Oba Dokun Abolarin’s 15 Years On The Throne

By Festus Adedayo

In this age when Nigerian traditional institutions are fast becoming the preoccupation of charlatans and those whom esophagus drives to the throne, one traditional ruler in Yorubaland stands out. He is Oba Adedokun Abolarin, the Orangun of Oke-Ila in Osun State. Installed the Orangun in 2006, Oba Abolarin will clock 15 years on the throne on Wednesday, December 8.

My path and that of the royal father crossed in 1999 on the reconstituted editorial board of the Nigerian Tribune newspaper. On the board, which had the late Dr. Chris Uroh as Chairman, Dokzy, as we used to call him, unbeknown to us that we were stomping on an Ori Ade, (one whose head was destined to wear the beaded traditional crown) was the sole legal mind who intervened on editorial topics that bordered on the legal on the board.
It didn’t take me long to realize that Dokzy had an obsessive passion for education. He would obstinately stick to the need for our youths of today to walk the path of education and was a staunch believer in the Awolowo School of politics. Outside of the board, Dokzy consistently asked what my next educational move was. In his recognized evocative manner of advocating his points at board meetings, Dokzy was always very serious while marshalling his points and waxing lyrical in the process. You would think he was a poet on a poetry troubadour.

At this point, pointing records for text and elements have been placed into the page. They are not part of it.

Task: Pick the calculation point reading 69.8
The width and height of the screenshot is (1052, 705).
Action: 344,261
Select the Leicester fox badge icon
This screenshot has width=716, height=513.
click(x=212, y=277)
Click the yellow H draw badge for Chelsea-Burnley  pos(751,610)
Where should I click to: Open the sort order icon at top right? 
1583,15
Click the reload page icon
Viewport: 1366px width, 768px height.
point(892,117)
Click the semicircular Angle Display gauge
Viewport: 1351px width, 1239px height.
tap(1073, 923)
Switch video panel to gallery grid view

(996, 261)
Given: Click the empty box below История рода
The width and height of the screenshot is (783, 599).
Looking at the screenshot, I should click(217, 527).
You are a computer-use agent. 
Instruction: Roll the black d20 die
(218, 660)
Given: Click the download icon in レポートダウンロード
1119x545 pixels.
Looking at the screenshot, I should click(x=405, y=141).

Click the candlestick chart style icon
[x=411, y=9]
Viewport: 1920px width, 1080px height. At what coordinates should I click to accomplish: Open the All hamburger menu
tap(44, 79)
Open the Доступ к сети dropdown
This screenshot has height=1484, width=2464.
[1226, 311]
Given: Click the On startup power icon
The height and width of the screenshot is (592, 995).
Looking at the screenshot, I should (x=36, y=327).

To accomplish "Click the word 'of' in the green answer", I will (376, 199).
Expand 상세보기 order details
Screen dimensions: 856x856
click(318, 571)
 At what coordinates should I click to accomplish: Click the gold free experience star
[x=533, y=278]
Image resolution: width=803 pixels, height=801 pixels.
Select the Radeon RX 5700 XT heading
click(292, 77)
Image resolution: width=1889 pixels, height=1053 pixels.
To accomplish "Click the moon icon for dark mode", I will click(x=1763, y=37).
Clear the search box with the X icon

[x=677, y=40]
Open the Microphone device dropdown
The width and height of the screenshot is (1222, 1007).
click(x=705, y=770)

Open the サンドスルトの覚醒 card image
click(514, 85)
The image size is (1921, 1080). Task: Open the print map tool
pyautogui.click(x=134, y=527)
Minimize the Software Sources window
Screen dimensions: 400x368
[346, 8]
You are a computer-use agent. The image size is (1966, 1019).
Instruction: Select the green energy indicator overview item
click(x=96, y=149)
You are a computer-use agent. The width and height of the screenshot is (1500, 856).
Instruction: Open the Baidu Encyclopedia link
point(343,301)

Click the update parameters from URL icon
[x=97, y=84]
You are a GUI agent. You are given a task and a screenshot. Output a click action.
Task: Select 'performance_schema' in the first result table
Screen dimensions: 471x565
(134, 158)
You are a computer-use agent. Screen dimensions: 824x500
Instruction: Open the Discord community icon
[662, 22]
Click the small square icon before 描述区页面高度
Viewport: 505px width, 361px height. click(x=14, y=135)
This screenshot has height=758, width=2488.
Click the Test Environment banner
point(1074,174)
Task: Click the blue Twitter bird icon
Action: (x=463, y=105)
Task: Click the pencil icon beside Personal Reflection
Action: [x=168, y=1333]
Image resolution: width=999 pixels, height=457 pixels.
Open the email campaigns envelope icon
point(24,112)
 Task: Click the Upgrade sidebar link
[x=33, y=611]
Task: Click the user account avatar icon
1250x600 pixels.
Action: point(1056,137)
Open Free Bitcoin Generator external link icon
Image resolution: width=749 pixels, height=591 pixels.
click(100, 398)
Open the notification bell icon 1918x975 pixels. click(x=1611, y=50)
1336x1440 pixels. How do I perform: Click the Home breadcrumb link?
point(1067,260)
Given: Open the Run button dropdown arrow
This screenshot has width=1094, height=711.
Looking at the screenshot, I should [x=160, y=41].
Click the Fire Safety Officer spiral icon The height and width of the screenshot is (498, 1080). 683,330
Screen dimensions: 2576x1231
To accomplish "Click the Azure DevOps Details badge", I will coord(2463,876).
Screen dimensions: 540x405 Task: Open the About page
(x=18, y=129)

Dokzy gave me the one and only opportunity of meeting the demigod-like Professor Emeritus of History, Isaac Adeagbo Akinjogbin, who was the first Professor and Head of Department of History at the Obafemi Awolowo University, Ile-Ife. Akinjogbin, who authored the highly venerated texts Dahomey and Its Neighbour, 1708-1818″ (1987), Ewe Iwoyi 1968) and The Story of Ketu (1867) died July 27, 2008 at age 78. Apparently having got wind of the professor coming to the Ibadan Premier Hotel for an event, Dokzy took me there, to the feet of this demigod, and asked me to document his thoughts for posterity in a newspaper interview. I remember having asked Akinjogbin if he was bothered that some people read nihilism into some of his historical views and he disclaimed it immediately.
When Dokzy was installed as Orangun of Oke Ila in 2006, many who knew him were thoroughly shocked. Yes, he pontificated on the purity of the past, especially Nigeria’s First Republic, coating this with his vast understanding of developments in Yorubaland and especially, the geography and historical figures who once lived in Ibadanland, no one had an inkling that he was of the royal blood or that even if offered, the very urbane Dokzy, with his very profound sartorial power, would condescend to be numbered among those aged group. By then, Dokxy had established the renown of a successful legal practitioner by his Dokun Abolarin & Co, with a vast network among the Nigerian social and political class. Shortly before he mounted the stool, he was appointed and served as Special Adviser (Legal) to Senator Pius Anyim, who was then the Senate President of Nigeria.


Not long after he mounted the throne of his forefathers, the reason why Providence placed Oba Abolarin on the stool and why he gladsomely did not refuse to be made the king of his people, became manifest. He began the Oba Abolarin College and rallied all his social and political networks down to this rusty town of Oke-Ila. Highly cerebral and a teacher of teachers who taught so many at the Oyo State College of Arts and Science (OSCAS) with his MSc in Political Science, before veering into law, Oba Abolarin has since been deploying this teaching acumen on the children of the poor he assembled in his college, the result of this exercise being the cache of excellent children the school has been graduating.

This is wishing Kabiyesi, Oba Dokun Abolarin, Aroyinkeye I, BSc (Political Science), MSC (International Relations) LLB, BL, a very happy anniversary. May God continue to sustain him for humanity, for decades to come.